Fue la segunda guerra carlista (1872-1876) la que afectó a Portugalete de una manera feroz. Los hechos fueron relatados por el Dr. Escorihuela en un diario de los sucesos de Portugalete, sitio y bombardeo, desde julio de 1873 hasta marzo de 1874.
Solamente estuvo Portugalete en poder de los carlistas tres meses y diez días, pero los efectos de la guerra para su conquista fueron muy devastadores. Entre ellos cabe citar la destrucción de la torre de la iglesia de Santa María que era el observatorio de los liberales y la Escuela del campo de la iglesia su cuartel general. Muchas casas del entorno fueron destruidas e incendiado al Muelle Nuevo.
Las monjas del Convento de Santa Clara tuvieron que abandonar su recinto y la población estaba despavorida. Para el recuerdo han quedado algunas fotografías y grabados que muestran los impactos de los cañonazos en la iglesia y los movimientos de tropas. La conquista de aquel Portugalete liberal era un objetivo primordial para los carlistas con la finalidad de conseguir el posterior aislamiento de Bilbao.
En un primer avance los sitiadores alcanzaron la plaza del Cristo, pero con la llegada del General republicano Llagunero se reforzó la Villa obligándoles a retirarse. Al mando de don Cástor Andéchaga y el General Dorregaray los carlistas sometieron a Portugalete a un duro asedio. Fue bombardeado desde los muelles de Las Arenas y con las baterías de cañones de los fuertes de S. Roque, Campanzar y El Cuervo que entonces existían.

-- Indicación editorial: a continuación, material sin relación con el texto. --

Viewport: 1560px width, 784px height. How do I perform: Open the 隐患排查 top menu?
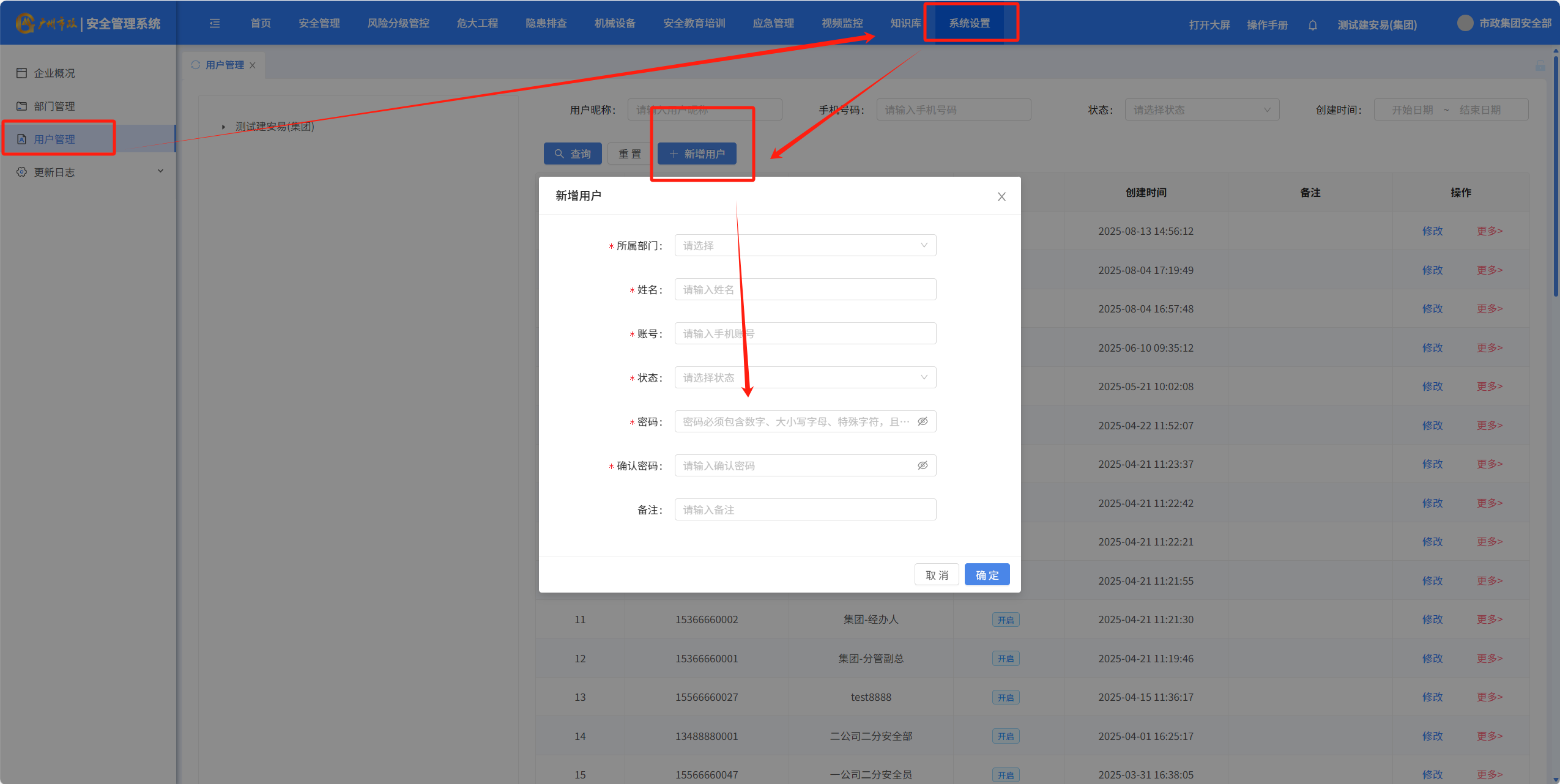[546, 23]
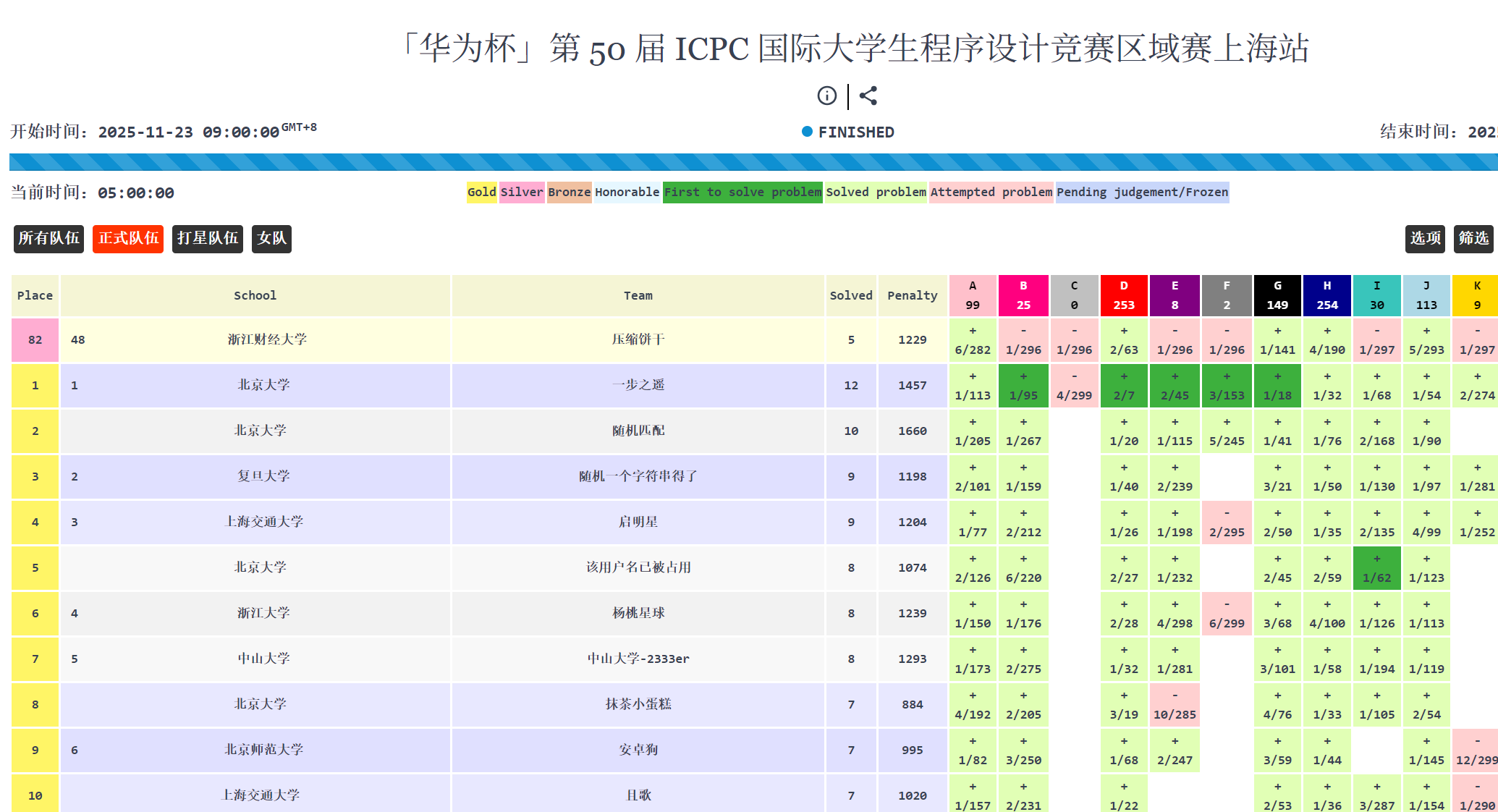The width and height of the screenshot is (1498, 812).
Task: Click problem H navy header
Action: click(x=1327, y=295)
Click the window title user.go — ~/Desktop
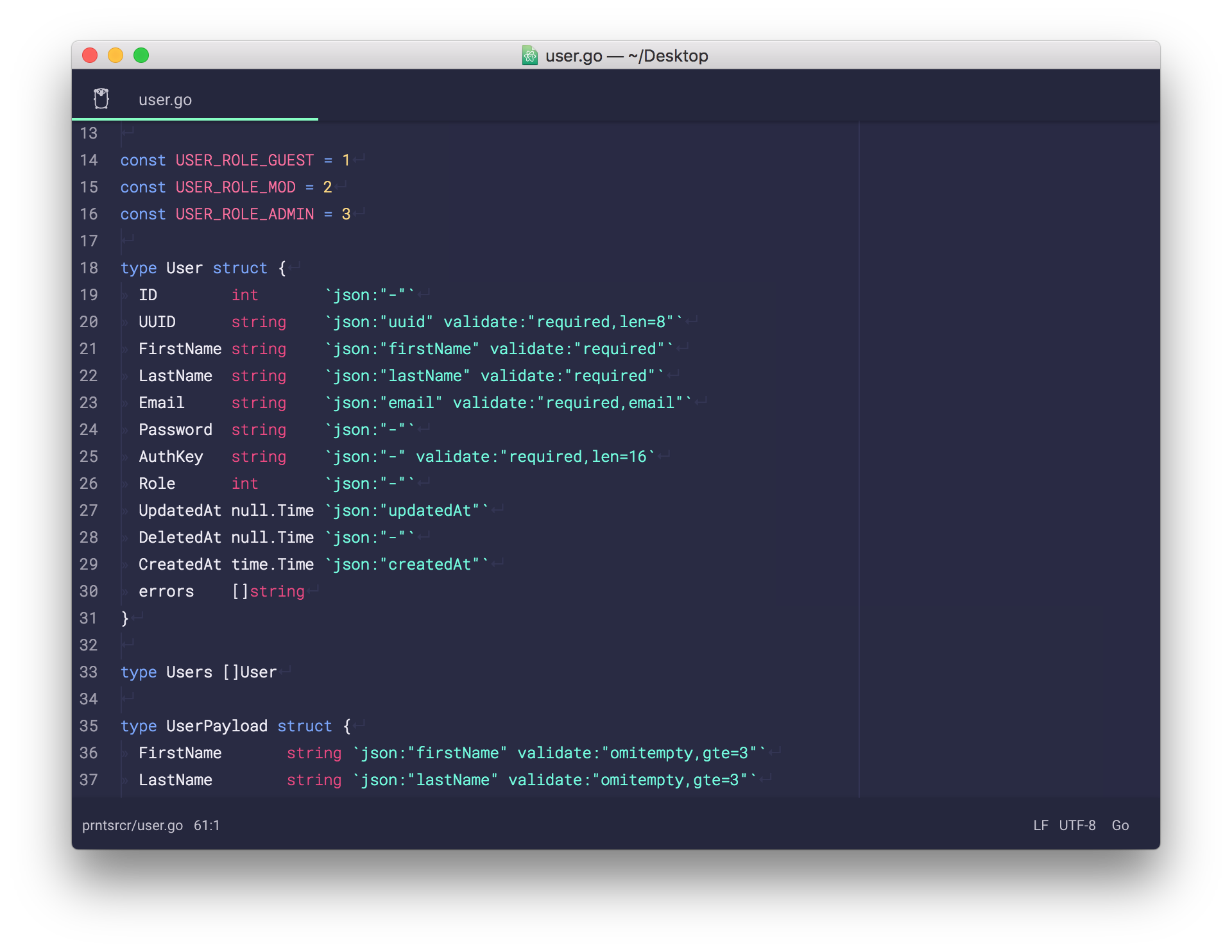The width and height of the screenshot is (1232, 952). pos(626,56)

La población luchó con todas sus fuerzas, pero al final del fuerte acoso y vista la situación, sin refuerzos, el Comandante Quijada decidió la rendición de Portugalete el día 21 de enero de 1874. Los vencedores inmediatamente hicieron obras en la ría para que no cruzara ningún barco hacia Bilbao. El día 1 de mayo el General Serrano ordenó la liberación de Portugalete, efectuándose a media mañana del mismo día. Al día siguiente entraba en Bilbao el general Concha con sus tropas consiguiendo que se retirasen las fuerzas carlistas.